** CELE ZADAŃ **
A. Odpowiedz krótko na pytania do fragmentu o przyjeździe do Oslo:
(i) Ile godzin trwał rejs?
(ii) Kto czeka w budynku portowym?
(iii) Z czego jest podłoga, na której staje narrator?
B. W fragmencie o przyjeździe do Oslo zamień "pasażerami" na "podróżnymi" i zapisz go od słów "Rozglądam się uważnie" aż do słów "ta morska podróż.".

** TEKST ŹRÓDŁOWY **
- - -

Południowa Norwegia. Oslo. Poniedziałek, 21
lipca. godz. 18:31
Otwierają się drzwi. Myślę tylko o tym, by jak najszybciej wyjść z
tego statku i móc w końcu stanąć na norweskiej ziemi, tej samej, która jeszcze
parę dni temu wydawała się nie do zdobycia. A teraz? Najważniejsze z marzeń
właśnie się spełnia i będę musiał wymarzyć sobie następne.
Wiedziony przez tłum, wchodzę powoli na
przeszklony trap prowadzący z dolnego pokładu wprost do budynku portowego.
Gdzieś tam na dole czeka już na mnie Marcin, oparty pewnie o jakąś ścianę, z
rękami w kieszeniach i w ten charakterystyczny dla siebie sposób wypatruje
dyskretnie mojej sylwetki. Za kilka chwil uściśniemy swoje dłonie.
Podłoga z betonu pod stopami. Stały ląd. Po
nużącym ośmiogodzinnym rejsie to tyle, co wielka ulga, a po kilkudniowych
staraniach o to, by tu dotrzeć, to jak wielkie zwycięstwo. Niemal nie mogę w to
wszystko uwierzyć. Ale to prawda.
Gdzie on może być?
Rozglądam się uważnie na wszystkie strony
ponad ludzkimi głowami, ale nie mogę go nigdzie znaleźć. Korytarz i poczekalnia
wypełniają się pasażerami, wśród nich kilka znajomych twarzy, które tyle razy
widywałem, szwendając się pomiędzy kajutami. Nigdy więcej ich nie zobaczę,
połączyła nas tylko ta morska podróż.

- - -

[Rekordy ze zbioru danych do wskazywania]
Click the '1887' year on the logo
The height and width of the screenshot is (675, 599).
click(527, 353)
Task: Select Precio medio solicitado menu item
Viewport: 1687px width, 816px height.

- - -

** ZESTAW ODPOWIEDZI **
A.
(i) Osiem godzin.
(ii) Marcin.
(iii) Z betonu.

B.
Rozglądam się uważnie na wszystkie strony
ponad ludzkimi głowami, ale nie mogę go nigdzie znaleźć. Korytarz i poczekalnia
wypełniają się podróżnymi, wśród nich kilka znajomych twarzy, które tyle razy
widywałem, szwendając się pomiędzy kajutami. Nigdy więcej ich nie zobaczę,
połączyła nas tylko ta morska podróż.